» **AIM OF THE TASK**: Print out the whole listing below exactly as it is written.

» **RECORDS FOR THE TASK**:

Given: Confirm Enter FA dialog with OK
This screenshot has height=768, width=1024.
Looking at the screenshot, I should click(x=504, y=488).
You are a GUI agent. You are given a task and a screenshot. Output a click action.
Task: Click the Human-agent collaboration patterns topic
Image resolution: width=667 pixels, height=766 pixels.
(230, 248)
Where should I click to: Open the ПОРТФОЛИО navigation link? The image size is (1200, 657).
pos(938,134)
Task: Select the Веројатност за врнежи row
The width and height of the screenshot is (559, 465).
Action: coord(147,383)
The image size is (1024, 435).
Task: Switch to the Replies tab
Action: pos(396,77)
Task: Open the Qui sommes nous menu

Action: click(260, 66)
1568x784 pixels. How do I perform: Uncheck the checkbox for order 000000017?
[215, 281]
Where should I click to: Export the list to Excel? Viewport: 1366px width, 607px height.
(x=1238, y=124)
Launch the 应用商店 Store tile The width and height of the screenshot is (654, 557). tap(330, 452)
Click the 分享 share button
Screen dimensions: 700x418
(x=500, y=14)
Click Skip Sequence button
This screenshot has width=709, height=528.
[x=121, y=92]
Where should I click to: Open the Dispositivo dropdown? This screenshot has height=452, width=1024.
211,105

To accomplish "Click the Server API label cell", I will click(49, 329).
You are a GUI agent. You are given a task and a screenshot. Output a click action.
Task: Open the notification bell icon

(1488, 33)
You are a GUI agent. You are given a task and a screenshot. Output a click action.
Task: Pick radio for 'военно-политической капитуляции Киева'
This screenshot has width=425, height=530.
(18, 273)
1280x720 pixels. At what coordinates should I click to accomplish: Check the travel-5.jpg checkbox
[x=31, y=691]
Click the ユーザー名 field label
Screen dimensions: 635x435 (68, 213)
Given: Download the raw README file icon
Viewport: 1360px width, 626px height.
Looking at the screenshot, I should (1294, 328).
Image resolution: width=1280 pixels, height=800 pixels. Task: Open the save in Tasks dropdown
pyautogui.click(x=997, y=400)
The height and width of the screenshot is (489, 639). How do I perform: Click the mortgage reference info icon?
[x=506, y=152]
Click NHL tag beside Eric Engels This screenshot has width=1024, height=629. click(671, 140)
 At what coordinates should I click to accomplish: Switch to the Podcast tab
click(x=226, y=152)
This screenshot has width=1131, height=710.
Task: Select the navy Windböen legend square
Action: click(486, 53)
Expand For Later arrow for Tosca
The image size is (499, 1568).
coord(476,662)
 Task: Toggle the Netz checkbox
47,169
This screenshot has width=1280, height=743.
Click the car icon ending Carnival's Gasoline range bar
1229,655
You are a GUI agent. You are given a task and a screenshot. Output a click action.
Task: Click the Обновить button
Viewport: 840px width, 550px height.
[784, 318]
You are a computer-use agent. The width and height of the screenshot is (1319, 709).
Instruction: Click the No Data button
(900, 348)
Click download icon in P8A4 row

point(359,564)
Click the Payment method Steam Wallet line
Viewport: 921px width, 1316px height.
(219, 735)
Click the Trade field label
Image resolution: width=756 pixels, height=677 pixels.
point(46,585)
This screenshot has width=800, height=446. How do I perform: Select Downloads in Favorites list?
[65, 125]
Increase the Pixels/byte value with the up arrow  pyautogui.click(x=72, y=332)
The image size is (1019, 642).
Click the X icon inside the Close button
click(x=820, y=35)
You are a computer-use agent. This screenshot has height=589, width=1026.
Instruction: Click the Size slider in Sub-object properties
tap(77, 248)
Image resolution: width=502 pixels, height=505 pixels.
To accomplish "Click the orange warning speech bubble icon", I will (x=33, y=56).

» **WRITTEN ANSWER**:
Given: Confirm Enter FA dialog with OK
This screenshot has height=768, width=1024.
Looking at the screenshot, I should click(x=504, y=488).
You are a GUI agent. You are given a task and a screenshot. Output a click action.
Task: Click the Human-agent collaboration patterns topic
Image resolution: width=667 pixels, height=766 pixels.
(230, 248)
Where should I click to: Open the ПОРТФОЛИО navigation link? The image size is (1200, 657).
pos(938,134)
Task: Select the Веројатност за врнежи row
The width and height of the screenshot is (559, 465).
Action: coord(147,383)
The image size is (1024, 435).
Task: Switch to the Replies tab
Action: pos(396,77)
Task: Open the Qui sommes nous menu

Action: click(260, 66)
1568x784 pixels. How do I perform: Uncheck the checkbox for order 000000017?
[215, 281]
Where should I click to: Export the list to Excel? Viewport: 1366px width, 607px height.
(x=1238, y=124)
Launch the 应用商店 Store tile The width and height of the screenshot is (654, 557). tap(330, 452)
Click the 分享 share button
Screen dimensions: 700x418
(x=500, y=14)
Click Skip Sequence button
This screenshot has width=709, height=528.
[x=121, y=92]
Where should I click to: Open the Dispositivo dropdown? This screenshot has height=452, width=1024.
211,105

To accomplish "Click the Server API label cell", I will click(49, 329).
You are a GUI agent. You are given a task and a screenshot. Output a click action.
Task: Open the notification bell icon

(1488, 33)
You are a GUI agent. You are given a task and a screenshot. Output a click action.
Task: Pick radio for 'военно-политической капитуляции Киева'
This screenshot has width=425, height=530.
(18, 273)
1280x720 pixels. At what coordinates should I click to accomplish: Check the travel-5.jpg checkbox
[x=31, y=691]
Click the ユーザー名 field label
Screen dimensions: 635x435 (68, 213)
Given: Download the raw README file icon
Viewport: 1360px width, 626px height.
Looking at the screenshot, I should (1294, 328).
Image resolution: width=1280 pixels, height=800 pixels. Task: Open the save in Tasks dropdown
pyautogui.click(x=997, y=400)
The height and width of the screenshot is (489, 639). How do I perform: Click the mortgage reference info icon?
[x=506, y=152]
Click NHL tag beside Eric Engels This screenshot has width=1024, height=629. click(671, 140)
 At what coordinates should I click to accomplish: Switch to the Podcast tab
click(x=226, y=152)
This screenshot has width=1131, height=710.
Task: Select the navy Windböen legend square
Action: click(486, 53)
Expand For Later arrow for Tosca
The image size is (499, 1568).
coord(476,662)
 Task: Toggle the Netz checkbox
47,169
This screenshot has width=1280, height=743.
Click the car icon ending Carnival's Gasoline range bar
1229,655
You are a GUI agent. You are given a task and a screenshot. Output a click action.
Task: Click the Обновить button
Viewport: 840px width, 550px height.
[784, 318]
You are a computer-use agent. The width and height of the screenshot is (1319, 709).
Instruction: Click the No Data button
(900, 348)
Click download icon in P8A4 row

point(359,564)
Click the Payment method Steam Wallet line
Viewport: 921px width, 1316px height.
(219, 735)
Click the Trade field label
Image resolution: width=756 pixels, height=677 pixels.
point(46,585)
This screenshot has width=800, height=446. How do I perform: Select Downloads in Favorites list?
[65, 125]
Increase the Pixels/byte value with the up arrow  pyautogui.click(x=72, y=332)
The image size is (1019, 642).
Click the X icon inside the Close button
click(x=820, y=35)
You are a computer-use agent. This screenshot has height=589, width=1026.
Instruction: Click the Size slider in Sub-object properties
tap(77, 248)
Image resolution: width=502 pixels, height=505 pixels.
To accomplish "Click the orange warning speech bubble icon", I will (x=33, y=56).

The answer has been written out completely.